--- PAGE EXTRACT Enclosed Below ---
One thing that made the book fun to “live with” was how well Anil weaves math and history together. He doesn’t just drop a theorem or an algorithm on you out of nowhere; he walks you through the people, the context, and the intellectual drama around it. Seeing theorems framed by the struggles, misunderstandings, and rivalries of the researchers made the math feel less abstract and more like part of a long, messy conversation. As someone who’s interested in mathematics, I really appreciated how he treated the math seriously while also giving enough narrative to show why the results matter.
In terms of difficulty, I’d say the math was right at my level as a college student who’s comfortable with calculus and linear algebra. I wouldn’t recommend this book to someone who wants a completely math-free story of AI, but I also don’t think non–math-inclined readers should be scared off. The key, in my opinion, is patience. This is not a skim-friendly book: if you just glance at the equations and keep going, you miss a lot of the core ideas. I found that pausing on the formulas, cross-checking the text, and sometimes re-deriving the steps myself made a big difference.
Marking up the book turned out to be one of the best things I could have done whie reading it. Normally I’m hesitant to write too much in margins, but here, underlining definitions, drawing little arrows between related equations, and jotting down quick explanations in my own words helped me understand the mathematical concepts more deeply. Over the semester, my copy basically turned into a hybrid between a book and a notebook, and when I had to revisit topics for reflections or class discussions, those notes made it much easier to re-enter the material without starting from scratch.
Overall, Why Machines Learn was a challenging book to “live with” in the sense that it never fully let me stay on autopilot—but that was also what made the experience valuable. The mix of rigorous math, historical storytelling, and conceptual depth meant I had to slow down, reread, and actively engage. By the end of the semester, I felt like I hadn’t just read about machine learning; I’d actually wrestled with its underlying ideas in a way that connected formulas, people, and history into one continuous thread.
--- End of Enclosed PAGE EXTRACT ---
--- EXERCISE DATA Enclosed Below ---
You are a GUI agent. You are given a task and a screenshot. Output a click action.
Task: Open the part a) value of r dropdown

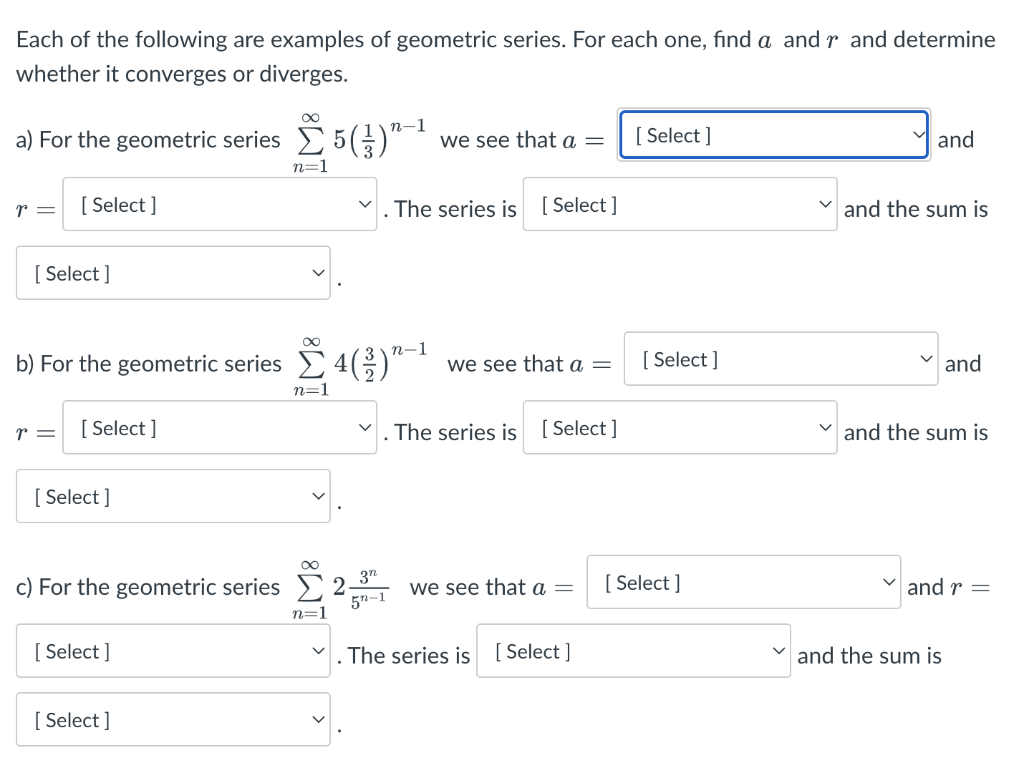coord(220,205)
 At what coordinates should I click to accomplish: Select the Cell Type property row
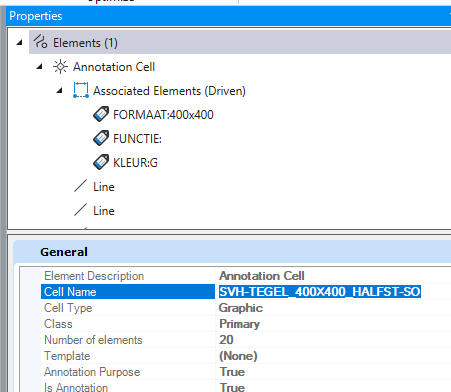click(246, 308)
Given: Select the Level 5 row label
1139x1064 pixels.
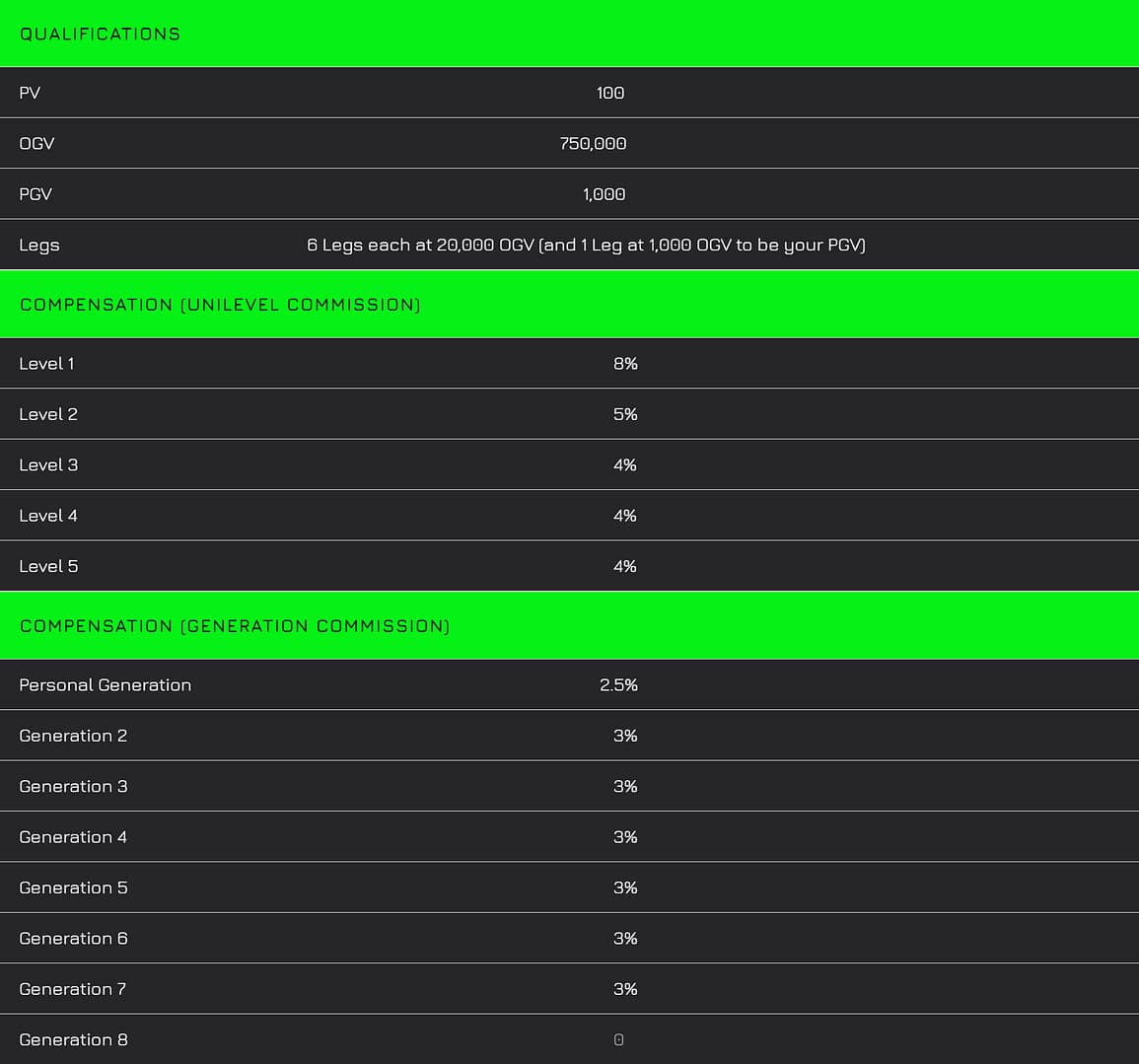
--- End of Enclosed EXERCISE DATA ---
* _REQUIRED WORK_
A - Answer these questions from the book review:
(i) Which two subjects does the reviewer say they are comfortable with as a college student?
(ii) According to the reviewer, what is the key for readers who are not math-inclined?
(iii) What did the reviewer's copy of the book turn into over the semester?
B - Reproduce the part of the book review starting with "Overall, Why Machines" and going on through "one continuous thread.".

* _OUTPUTS IN ORDER_
A -
(i) Calculus and linear algebra.
(ii) Patience.
(iii) A hybrid between a book and a notebook.

B -
Overall, Why Machines Learn was a challenging book to “live with” in the sense that it never fully let me stay on autopilot—but that was also what made the experience valuable. The mix of rigorous math, historical storytelling, and conceptual depth meant I had to slow down, reread, and actively engage. By the end of the semester, I felt like I hadn’t just read about machine learning; I’d actually wrestled with its underlying ideas in a way that connected formulas, people, and history into one continuous thread.